Mesmo com seus problemas, o filme consegue encontrar um eixo narrativo que cataloga a evolução de Kirk, Spock, e em grau menor Uhura. Os atores se esforçam em seus papéis, principalmente Zachary Quinto e Cumberbatch. Chris Pine permanece competente no papel do capitão. Os efeitos e a música também impressionam. Que o filme mostra esforço, ninguém pode discutir.


Já a morte de Pike (Bruce Greenwood) é um dos melhores momentos do filme (apesar de Kirk ter de apontar a idiotice de reunir todos num alvo tão fácil de ser atingido). Spock une-se a mente de Pike e fica com a dor e o medo registrados. Ao mesmo tempo, o filme mostra Kirk cada vez menos confiante como capitão (até por seus erros na abertura do filme). Ele não se considera capaz de tomar decisões que possam afetar as vidas de outros, e percebe o quanto Spock seria melhor no comando da nave.


Por mais que seja uma cópia exata do final da Ira de Khan (inclusive repetindo falas do filme), considero o sacrifício de Kirk um dos melhores momentos do filme. A cena em que Spock encara Kirk cara-a-cara com seu amigo à beira da morte é uma das mais tristes já filmadas em Jornada. Por um lado, corrige um dos problemas de Generations, que foi a ausência de Spock numa história que lidava com a morte de Kirk. Por outro, ele aborda uma questão pertinente entre eles. Kirk e Spock não começaram como amigos nessa linha temporal. Foi necessário um empurrão do velho Spock para começar a aproximá-los. O triste nessa cena é que toda aquela amizade em potencial que poderiam ter tido jamais seria concretizada. Por isso, quando vemos Spock chorando é como se tomássemos um golpe no estômago. Só tiveram dois filmes juntos. É uma cena praticamente perfeita, carregada pela emoção.

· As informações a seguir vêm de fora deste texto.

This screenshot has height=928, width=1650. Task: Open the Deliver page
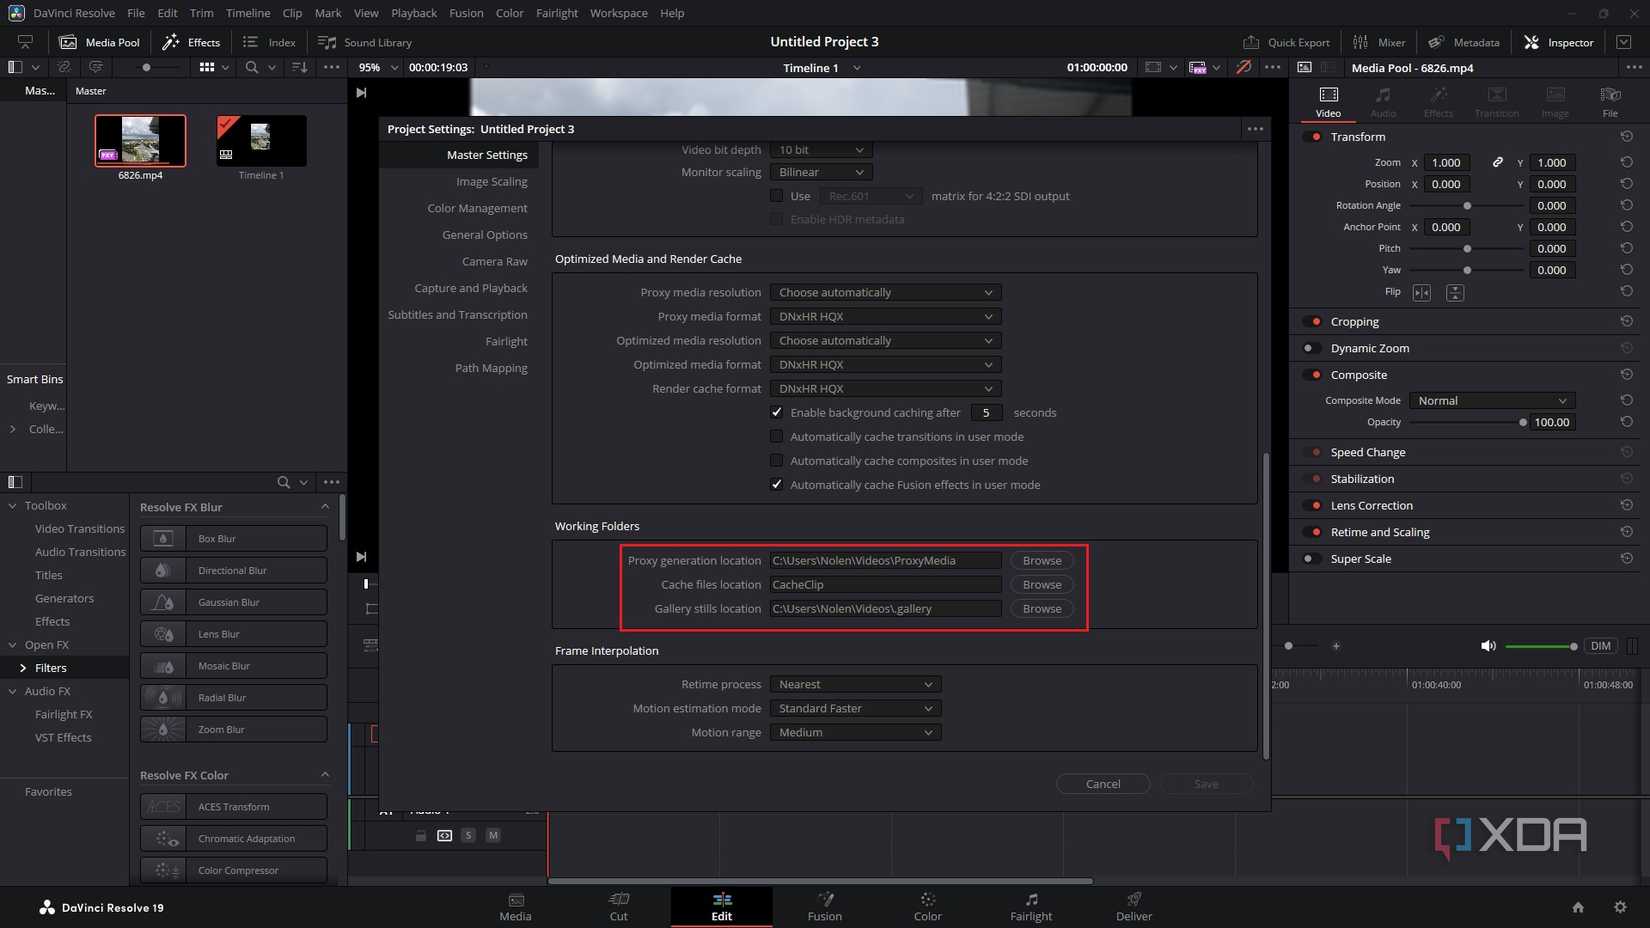pyautogui.click(x=1133, y=906)
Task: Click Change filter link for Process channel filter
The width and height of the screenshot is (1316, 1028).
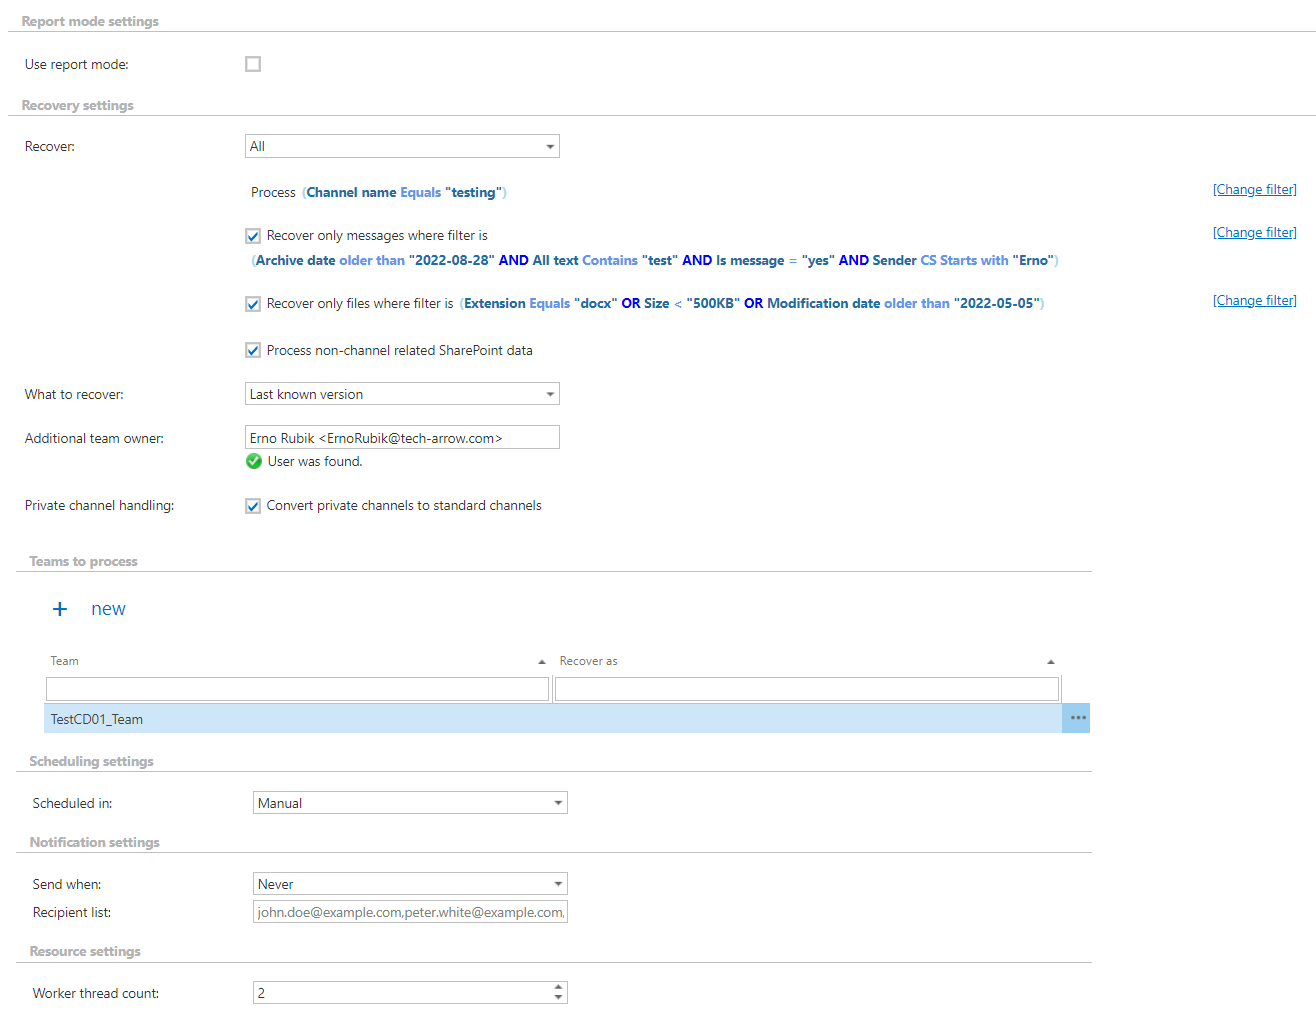Action: coord(1254,190)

Além disso, a morte de Kirk teria mostrado o quanto esta linha temporal é diferente e perigosa. Se no primeiro filme, Vulcano é destruída, e no segundo perdemos não somente Kirk (o protagonista) mas também Pike, qualquer coisa pode acontecer. Esse clima de incerteza funciona muito bem no contexto desses dois filmes.


Contudo, os roteiristas tiveram a audácia de ressuscitar Kirk, um ser humano, em menos de 10 minutos de filme.

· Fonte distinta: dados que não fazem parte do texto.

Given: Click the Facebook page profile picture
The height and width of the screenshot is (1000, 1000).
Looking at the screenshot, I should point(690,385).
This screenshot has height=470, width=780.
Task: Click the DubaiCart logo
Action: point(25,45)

Levemos em conta o fato de que ele estava encharcado de radiação. Trazer ele de volta era impossível. A transfusão do sangue geneticamente modificado só funcionaria se ele ainda estivesse respirando. Além do que, para que manter Khan vivo quando temos outros 78 corpos dentro de torpedos na nave? E quem disse que McCoy é capaz de realizar o processo. Em outras palavras, McCoy achou a cura para a morte. Isso está no mesmo nível que Paris tornando-se um mutante após cruzar velocidade Warp 10 em Voyager.

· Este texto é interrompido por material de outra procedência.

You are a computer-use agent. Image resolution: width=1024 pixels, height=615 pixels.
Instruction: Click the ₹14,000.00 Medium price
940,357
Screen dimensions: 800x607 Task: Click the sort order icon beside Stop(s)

São tantas manobras de roteiro para manter seu protagonista que qualquer emoção e drama que o filme tinha até ali é completamente dizimado. Tudo em nome de um final feliz hollywoodiano, sacrificando uma narrativa mais ousada e ambiciosa.


O filme rendeu dinheiro, só que menos que o anterior. É fato que a recepção dividida desta produção fez com que a Paramount e Abrams repensassem bastante o futuro da franquia para evitar qualquer revés. No fim das contas, é um filme blockbuster bem produzido, que dá para assistir. Isso em si já o coloca num patamar bem acima de alguns dos piores episódios dos seriados.


A Paramount estava disposta a mais um filme com este elenco, até para capitalizar no aniversário de 50 anos da franquia. Contudo, Abrams voltaria apenas como produtor, pois havia assinado um enorme compromisso com outra franquia espacial.